Hubungan Sastra dengan Masyarakat
Karya: Rizki Siddiq Nugraha
Sosiologi sastra memandang adanya hubungan antara karya sastra dengan masyarakat. Sastra dapat dipandang sebagai suatu gejala sosial. Sastra yang ditulis dalam kurun waktu tertentu langsung berkaitan dengan norma-norma dan adat istiadat pada zaman tersebut. Luxemburg, dkk. (1984, hlm. 23) menjelaskan hubungan antara sastra dan masyarakat diteliti dengan berbagai cara, sebagai berikut:
1. Aspek yang diteliti adalah faktor-faktor di luar teks sendiri, gejala konteks sastra, teks sastra itu sendiri tidak ditinjau.
2. Penelitian hubungan antara teks sastra dengan susunan masyarakat. Tujuannya sejauh mana sistem masyarakat dan perubahannya tercermin dalam sastra. Penelitian ini tidak hanya didasarkan pada norma-norma estetik, melainkan juga norma-norma politik dan etik.
Ratna dan Nyoman (2005, hlm. 331-340) mengungkapkan “adanya kesadaran bahwa karya sastra harus difungsikan sama dengan aspek-aspek kebudayaan lain, maka karya sastra dikembalikan ke tengah-tengah masyarakat, memahaminya sebagai bagian-bagian yang tidak terpisahkan dengan sistem komunikasi secara keseluruhan”. Ada beberapa hal yang harus dipertimbangkan mengapa sastra memiliki kaitan erat dengan masyarakat dan harus diteliti dalam kaitannya dalam masyarakat. Beberapa hal tersebut dipaparkan, sebagai berikut:
1. Karya sastra ditulis oleh pengarang, diceritakan oleh tukang cerita, disalin oleh penyalin, sedangkan ketiga subjek tersebut adalah anggota masyarakat.
2. Karya sastra hidup dalam masyarakat, menyerap aspek-aspek kehidupan yang terjadi dalam masyarakat yang pada gilirannya juga difungsikan oleh masyarakat.

*Masukan Tugas Ini*

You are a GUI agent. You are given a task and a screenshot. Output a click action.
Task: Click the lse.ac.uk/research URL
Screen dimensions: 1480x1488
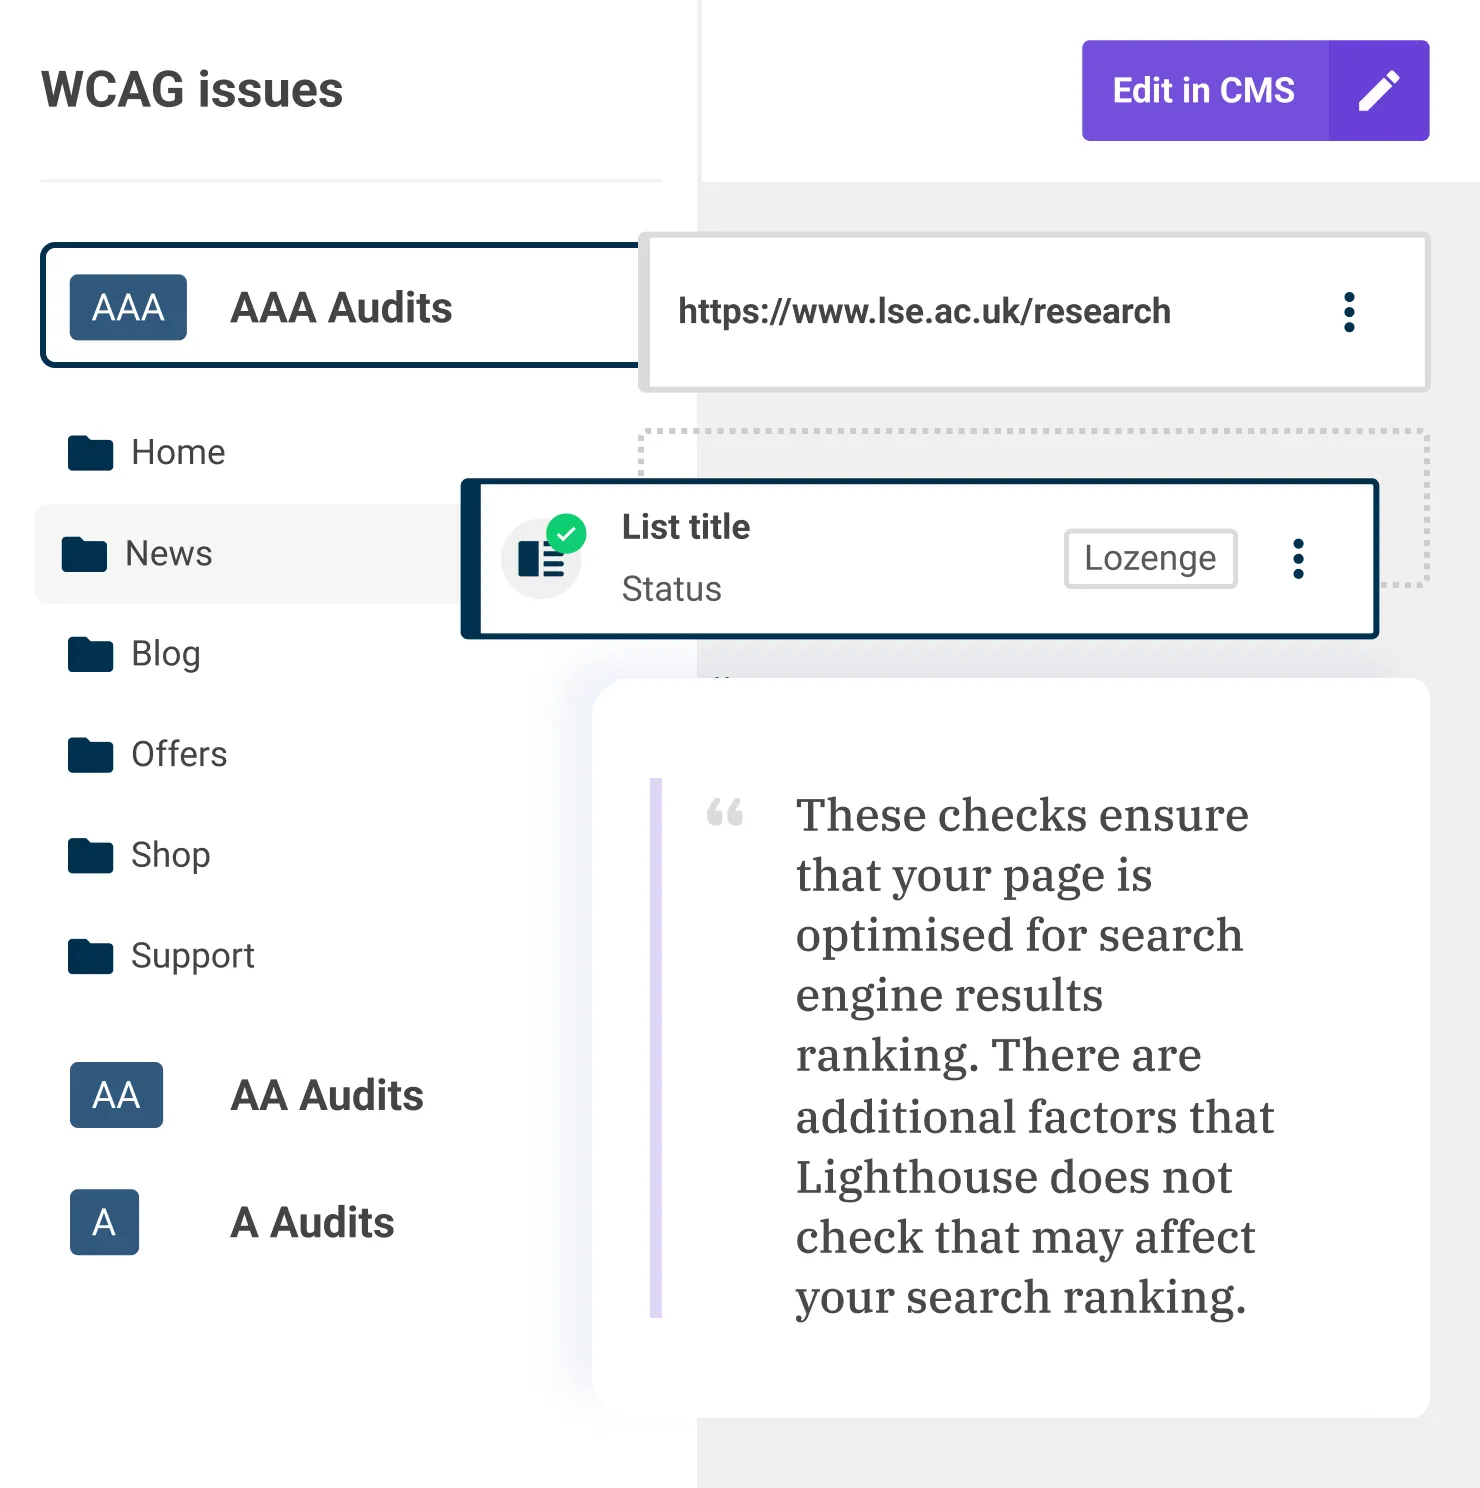point(924,312)
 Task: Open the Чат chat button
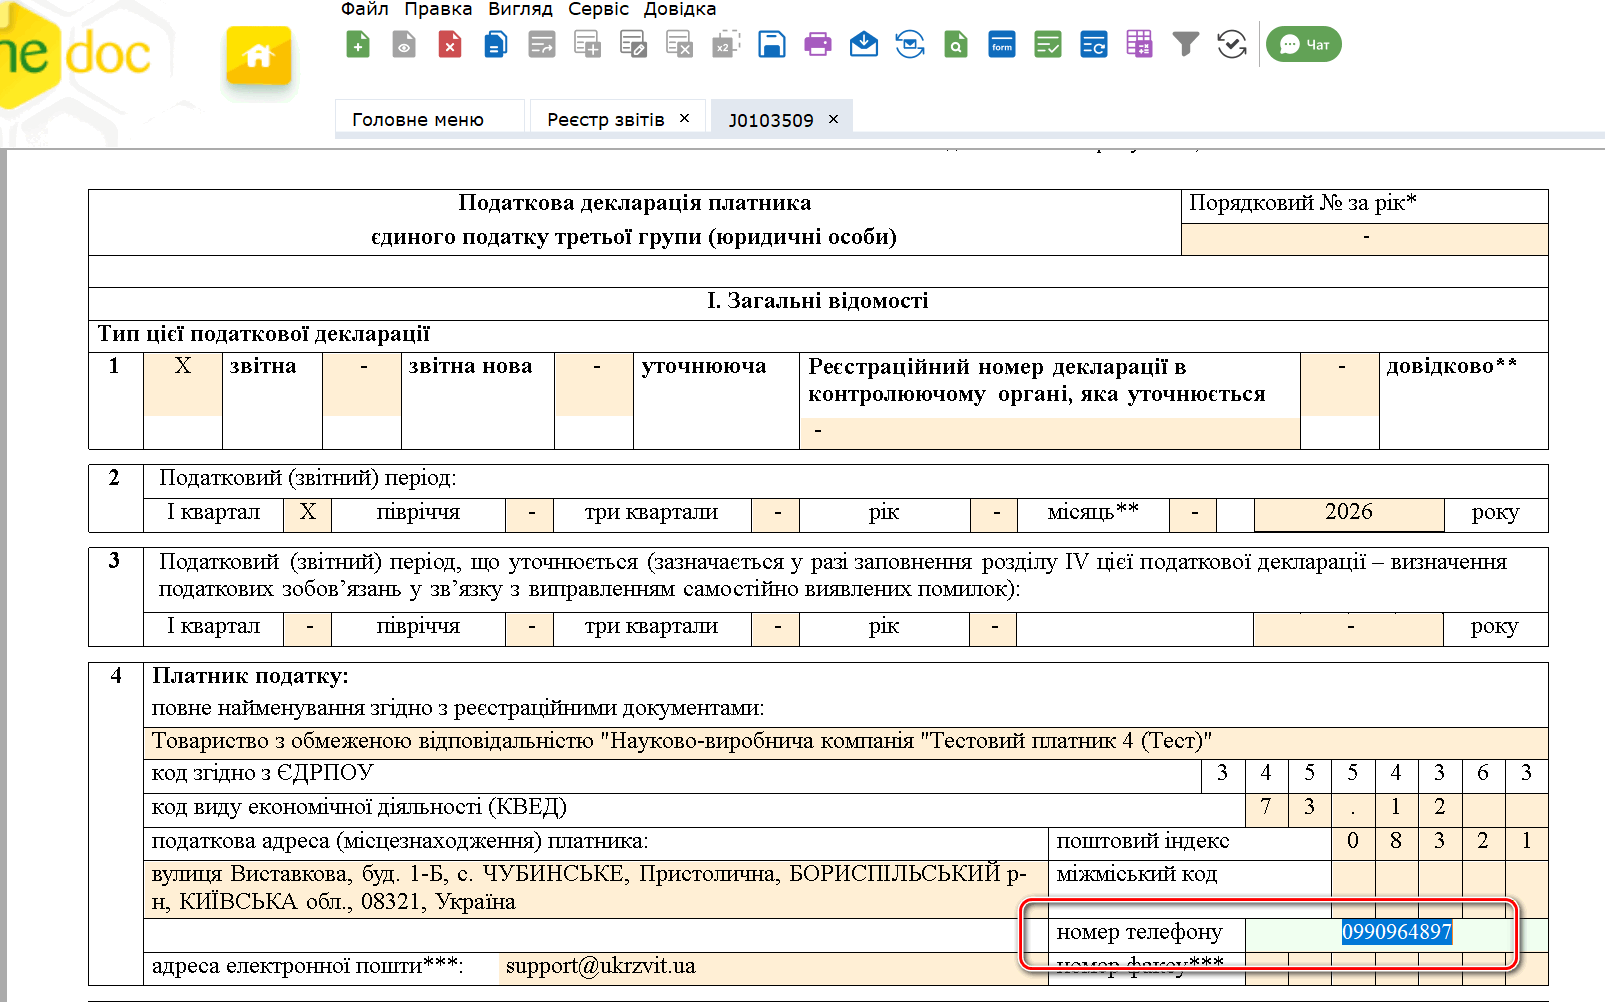1304,45
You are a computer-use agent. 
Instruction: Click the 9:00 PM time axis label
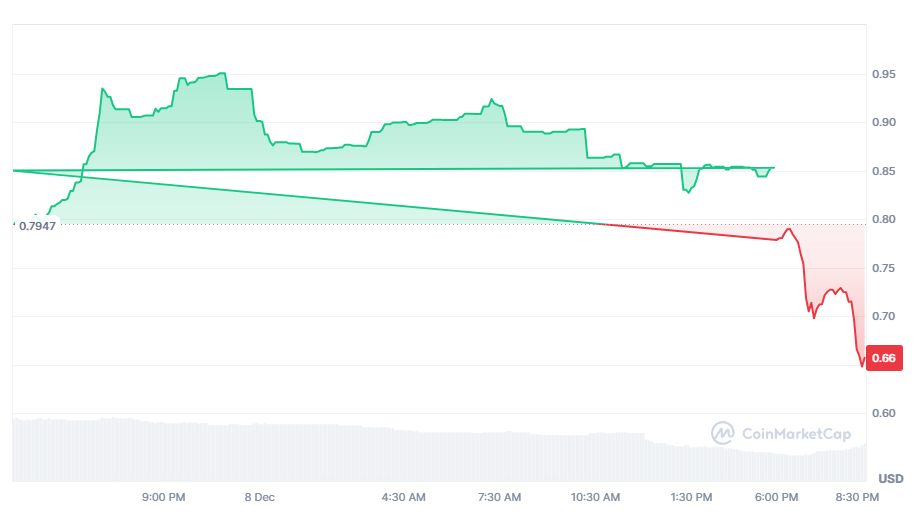163,497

*Yang Harus Dikerjakan*
**A)** Pada catatan, mulai dari baris yang memuat "You are a computer-use agent." sampai akhir catatan, substitusikan "Instruction" dengan "Task" tanpa mengubah bagian lainnya. Tuliskan ulang baris-baris itu tanpa gambar.
**B)** Lanjutkan teks tentang hubungan sastra dengan masyarakat dari kalimat terakhirnya.
Teks dan catatan di atas diambil dari sumber yang berbeda.

*Jawaban Tiap Tugas*
**A)**
You are a computer-use agent. 
Task: Click the 9:00 PM time axis label
163,497

**B)**
3. Medium karya sastra, baik lisan maupun tulisan, dipinjam dari kompetensi masyarakat, yang dengan sendirinya telah mengandung masalah-masalah kemasyarakatan.
4. Berbeda dengan ilmu pengetahuan, agama, adat istiadat, dan tradisi lain, dalam karya sastra terkandung estetika, etika, bahkan juga logika. Masyarakat jelas berkepentingan terhadap ketiga aspek tersebut.
5. Sama dengan masyarakat, karya sastra adalah hakikat intersubjektivitas, masyarakat menemukan citra dirinya dalam suatu karya.
Hubungan karya sastra dengan masyarakat, baik secara negasi, inovasi, maupun afirmasi, jelas merupakan hubungan yang hakiki. Karya sastra mempunyai tugas penting baik dalam usahanya untuk menjadi pelopor pembaharuan, maupun memberikan pengakuan terhadap suatu gejala kemasyarakatan.
Fungsi bahasa sebagai bahasa sastra jelas membawa ciri-ciri sendiri. Artinya, bahasa sastra adalah bahasa sehari-hari itu sendiri yang mengikuti perkembangan masyarakat pada umumnya. Dikaitkan dengan bahasa sebagai alat, maka ciri sosial terkandung dalam bahasa. Selama perkembangan sejarah sastra Indonesia, sejak sastra Melayu, Balai Pustaka, dan seterusnya, jelas ragam bahasa yang digunakan berbeda-beda. Dari segi isi pun jelas karya sastra menampilkan masalah-masalah sosial yang berbeda-beda sesuai dengan periode dan konteks sosial tertentu.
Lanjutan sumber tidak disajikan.